Election experts anticipate that the U.S. Supreme Court will refrain from deciding any election-related cases after November 5, maintaining the precedent of non-intervention.
Fox News reported that in anticipation of the upcoming presidential election on November 5, numerous lawsuits have already been filed by both Republican and Democratic parties. These pre-emptive legal actions have emerged amidst concerns about potential electoral disputes that might require intervention at the federal level.
Thus far, there's a collective skepticism among legal scholars and practitioners about the Supreme Court's involvement in these cases.
Jason Torchinsky, a legal expert at Holtzman Vogel, explained the scenario under which the Supreme Court might consider intervening. The Court's engagement, according to Torchinsky, is predominantly contingent upon the closeness of the election results.
He mentioned, "It's got to be super, super close," during an interview with Fox News Digital, emphasizing that only exceptionally narrow margins have historically led to outcome-affecting interventions by the Court.
Passed in 2022, the Electoral Count Reform Act (ECRA) was designed to streamline the resolution of presidential election disputes.
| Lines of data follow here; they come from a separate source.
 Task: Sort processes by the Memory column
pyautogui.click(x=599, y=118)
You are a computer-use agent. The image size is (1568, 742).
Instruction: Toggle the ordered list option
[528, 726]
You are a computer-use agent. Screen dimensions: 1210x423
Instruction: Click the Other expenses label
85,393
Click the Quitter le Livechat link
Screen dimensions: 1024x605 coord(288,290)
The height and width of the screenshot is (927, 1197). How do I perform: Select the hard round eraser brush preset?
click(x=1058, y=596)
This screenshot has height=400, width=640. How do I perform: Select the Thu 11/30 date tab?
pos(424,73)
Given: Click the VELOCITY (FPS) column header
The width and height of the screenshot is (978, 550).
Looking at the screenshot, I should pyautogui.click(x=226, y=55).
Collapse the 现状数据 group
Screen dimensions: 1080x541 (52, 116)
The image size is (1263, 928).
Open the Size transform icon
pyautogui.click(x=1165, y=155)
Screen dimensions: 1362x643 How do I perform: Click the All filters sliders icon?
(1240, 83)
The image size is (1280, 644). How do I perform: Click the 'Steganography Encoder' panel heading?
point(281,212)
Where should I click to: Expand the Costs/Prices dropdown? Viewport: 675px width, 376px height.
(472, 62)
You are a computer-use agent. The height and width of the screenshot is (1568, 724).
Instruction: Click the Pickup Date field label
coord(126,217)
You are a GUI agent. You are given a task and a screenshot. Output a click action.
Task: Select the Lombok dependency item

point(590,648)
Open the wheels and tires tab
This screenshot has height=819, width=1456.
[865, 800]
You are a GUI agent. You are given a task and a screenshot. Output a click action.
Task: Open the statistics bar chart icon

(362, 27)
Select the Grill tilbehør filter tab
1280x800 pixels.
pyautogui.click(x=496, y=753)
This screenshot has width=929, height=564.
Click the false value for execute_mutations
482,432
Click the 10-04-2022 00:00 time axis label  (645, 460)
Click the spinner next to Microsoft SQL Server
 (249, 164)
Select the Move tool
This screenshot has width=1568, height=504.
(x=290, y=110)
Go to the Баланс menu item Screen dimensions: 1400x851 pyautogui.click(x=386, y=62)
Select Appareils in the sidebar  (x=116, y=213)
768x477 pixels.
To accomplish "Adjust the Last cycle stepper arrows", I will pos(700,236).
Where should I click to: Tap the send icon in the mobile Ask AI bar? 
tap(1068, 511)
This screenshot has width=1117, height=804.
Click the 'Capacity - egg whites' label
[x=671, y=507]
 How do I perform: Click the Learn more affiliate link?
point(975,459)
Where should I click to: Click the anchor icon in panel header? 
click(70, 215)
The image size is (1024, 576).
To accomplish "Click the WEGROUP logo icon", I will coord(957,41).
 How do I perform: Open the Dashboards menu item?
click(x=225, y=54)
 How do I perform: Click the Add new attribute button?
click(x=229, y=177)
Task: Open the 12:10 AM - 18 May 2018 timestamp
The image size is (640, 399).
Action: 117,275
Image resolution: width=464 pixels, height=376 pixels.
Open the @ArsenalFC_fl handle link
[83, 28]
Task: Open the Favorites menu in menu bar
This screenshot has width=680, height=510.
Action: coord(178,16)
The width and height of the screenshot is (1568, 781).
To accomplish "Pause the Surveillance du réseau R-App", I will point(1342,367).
It delineates the vice president's role during the electoral count as purely ministerial, removing any discretionary power that could influence the outcome. Additionally, the Act facilitates a more expedited review process through the establishment of a three-judge district court panel specifically for presidential election disputes.
Greg Teufel, founder of OGC Law, noted the ECRA's impact on the legal landscape surrounding elections. "It does kind of create a new route into the federal court for a specific limited set of issues being raised under the Electoral Count Act," he said, indicating a narrowed scope for election-related litigation under the new law.
The current composition of the Supreme Court, which includes six justices appointed by Republican presidents, might seem to favor conservative legal arguments.
However, Joseph Burns, a partner at Holtzman Vogel, suggests that while the justices' conservative tendencies could hypothetically tilt the scales, they also adhere strongly to statutory language, which could limit their inclination to interpret laws expansively.
Burns further elaborated on this point, emphasizing that the strict adherence to legislative words by the conservative justices does not necessarily imply that they would intervene in election matters lightly. Rather, it underscores their commitment to legal precision and constitutional boundaries.
Despite the ECRA's design to provide clarity and speed in judicial review, vulnerabilities exist that could subject it to post-election legal scrutiny.
Greg Teufel expressed concerns regarding the Act's implementation, "The entirety of the act may come under challenge if it's utilized in a way that impacts the outcome of the election in a way that people view as improper, unfair, or unlawful," highlighting potential legal confrontations that might arise if the Act is perceived as being misapplied.
This apprehension is shared by John Hardin Young, counsel at Sandler Reiff, who is skeptical about the Supreme Court's willingness to decide the outcome of the 2024 election.
Citing the justices' general reluctance to dive into election disputes, Young mentioned a heightened awareness and sensitivity amongst the justices to avoid involvement unless essential.
Undoubtedly, the coming weeks will be a critical period for American democracy, watched closely by legal scholars and citizens alike as the judiciary potentially navigates these complex electoral waters.